MLB Handicapping: Blue Jays Should Provide Value All Year
by Robert Ferringo - 05/07/2009
Over the last seven years very few teams in the major leagues have consistently outperformed their preseason expectations like the Toronto Blue Jays. Each year they are tagged as being subpar and each year they manage to compete with the Big Boys in the A.L. East and find a way to win 80 games.
So I guess we should have known that the Blue Jays were going to blow past their 79-wins projection this year and surge out in front of the A.L. East standings, right?
Over the last four seasons the Toronto Blue Jays have the most win in the Majors (336) without a single playoff appearance. And would you believe me if I told you that over the last 11 years the Jays have won at least 80 games a season nine times? Going even further, dating back 26 years to 1983 the Toronto organization has only failed to top 80 wins six times.

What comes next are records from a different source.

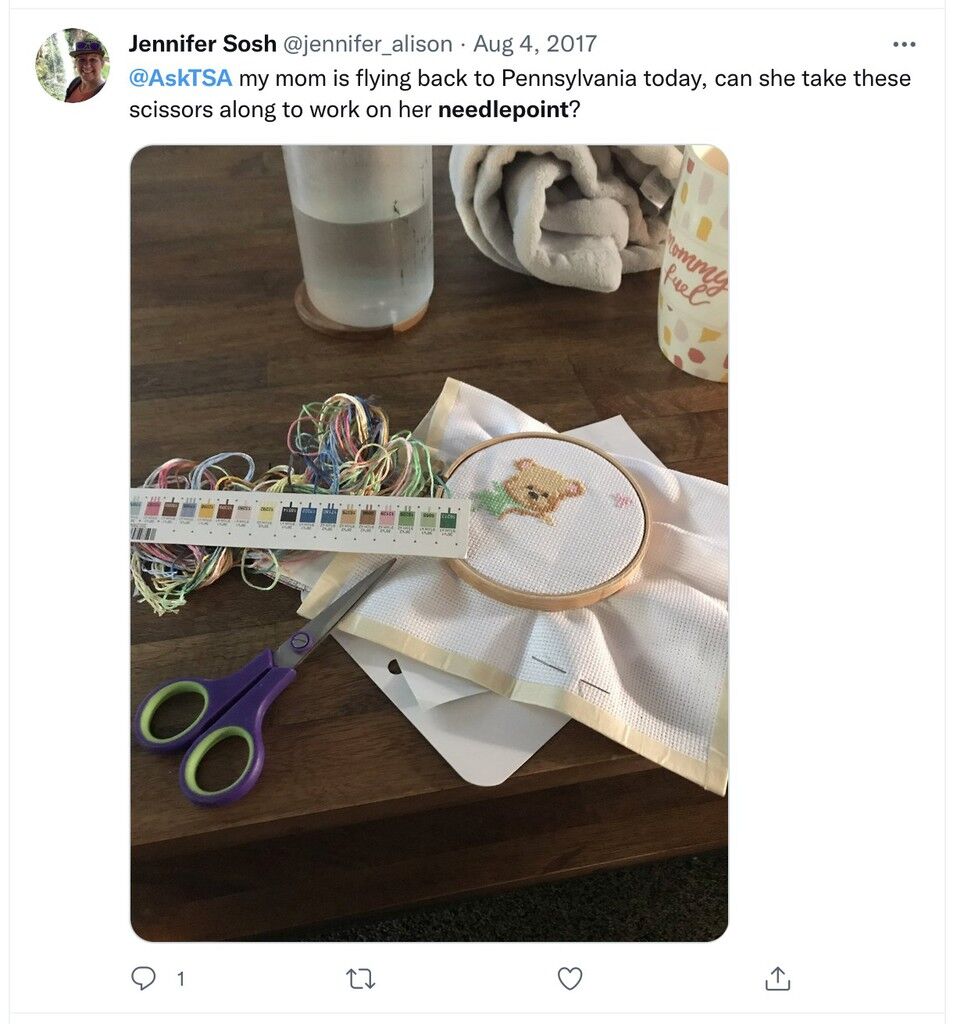The width and height of the screenshot is (957, 1024).
Task: Open the tweet text about flying to Pennsylvania
Action: 520,93
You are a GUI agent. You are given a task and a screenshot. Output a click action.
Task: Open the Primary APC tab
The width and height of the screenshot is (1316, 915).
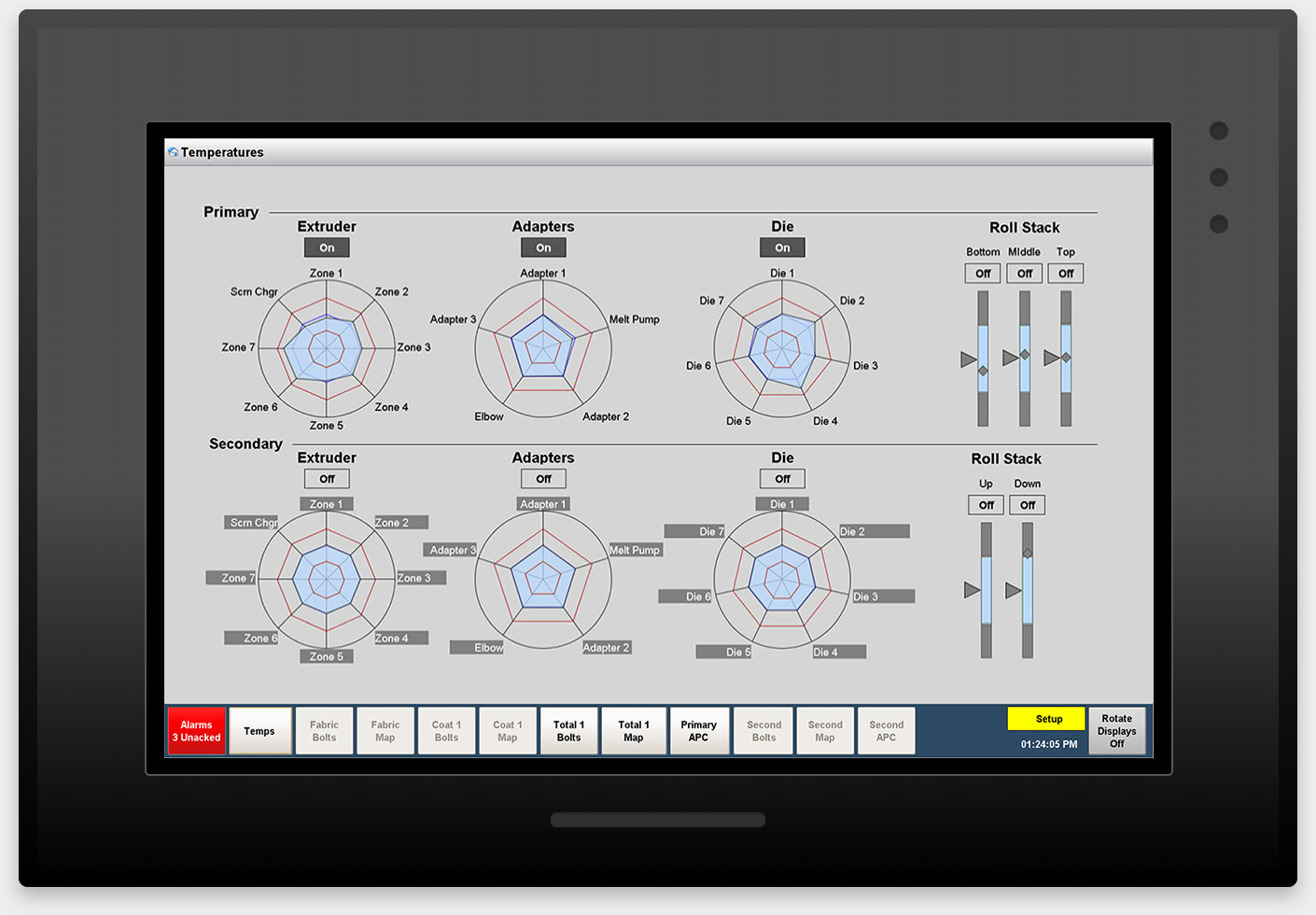[698, 731]
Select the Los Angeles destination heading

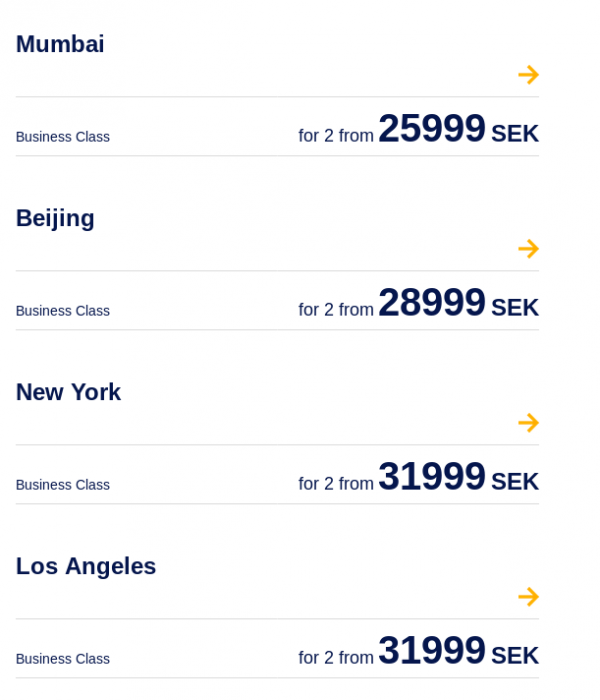(x=86, y=566)
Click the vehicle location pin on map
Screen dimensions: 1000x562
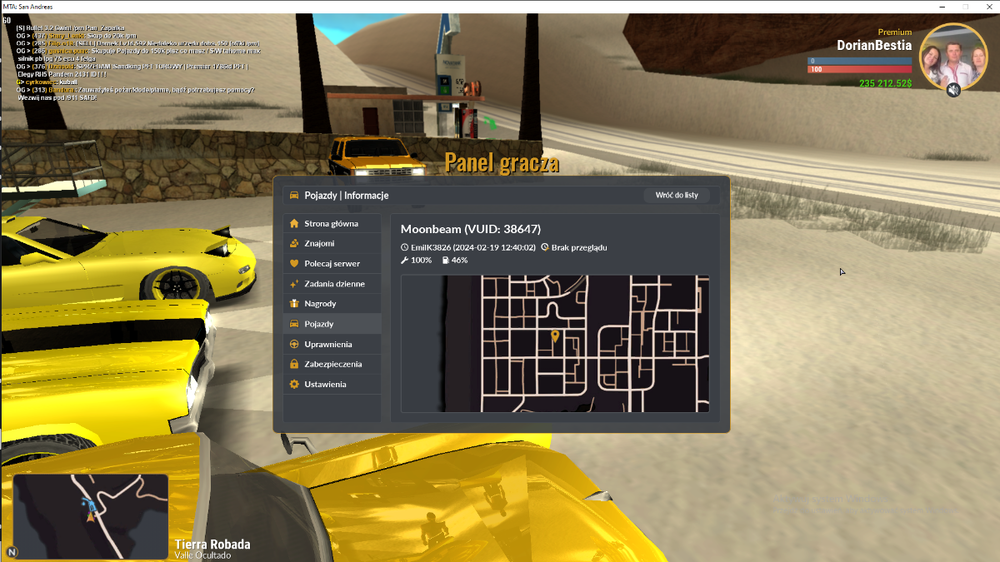tap(555, 336)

So they clearly have a history of producing winning teams north of the border. So why was there so much doubt hurdled towards the Azure Warriors heading into this season? I, for one, took one look at the starting rotation that the Jays were going to throw out this year and that was the crux of my personal futures play against them. Essentially it was going to be Roy Halladay and a bunch of ass clowns. I mean, Ricky Romero? David Purcey? Brian Burress? Brian Tallet? Who the hell are these guys? And in that uber-competitive division a team without pitching is like a Canadian without a denim-on-denim outfit in their closet.
But, surprisingly enough, the pitching staff has more than held its own. Their starter's ERA has been very mediocre at 4.50, good for 16th in the league, but their bullpen ERA is seventh in the league at 3.56 despite having to throw the third-most innings out of the 'pen so far this year.
Again, the pitching hasn't been great but it has been good enough. And good enough isn't too hard to accomplish when you have the best offense in baseball.
The Blue Jays are hitting an absolutely ridiculous .297 as a team so far this year. That is a full 14 points higher than the No. 2 hitting team in the Majors, the Dodgers. Toronto leads the league in runs, RBI, hits, doubles and OPS and they are second in home runs, on-base percentage and slugging percentage. Basically, the Blue Jays are rolling through opposing hurlers like a bunch of drunken lumberjacks through the Yukon.
I fully admit that I didn't see this coming out of the Jays this year. I saw a collection of washed-up or injury prone batters that wouldn't be able to generate enough runs to make up for a lousy pitching staff. But instead, they have about four Comeback Player of the Year nominees, including Aaron Hill (.357-6-24), Scott Rolen (.309-3-10) and Vernon Wells (.281-4-18). Also, manager Cito Gaston is managing to get the most out of veterans like Lyle Overbay, Kevin Millar, and Rod Barajas while helping to nurture up-and-comers like Alex Rios and Adam Lind.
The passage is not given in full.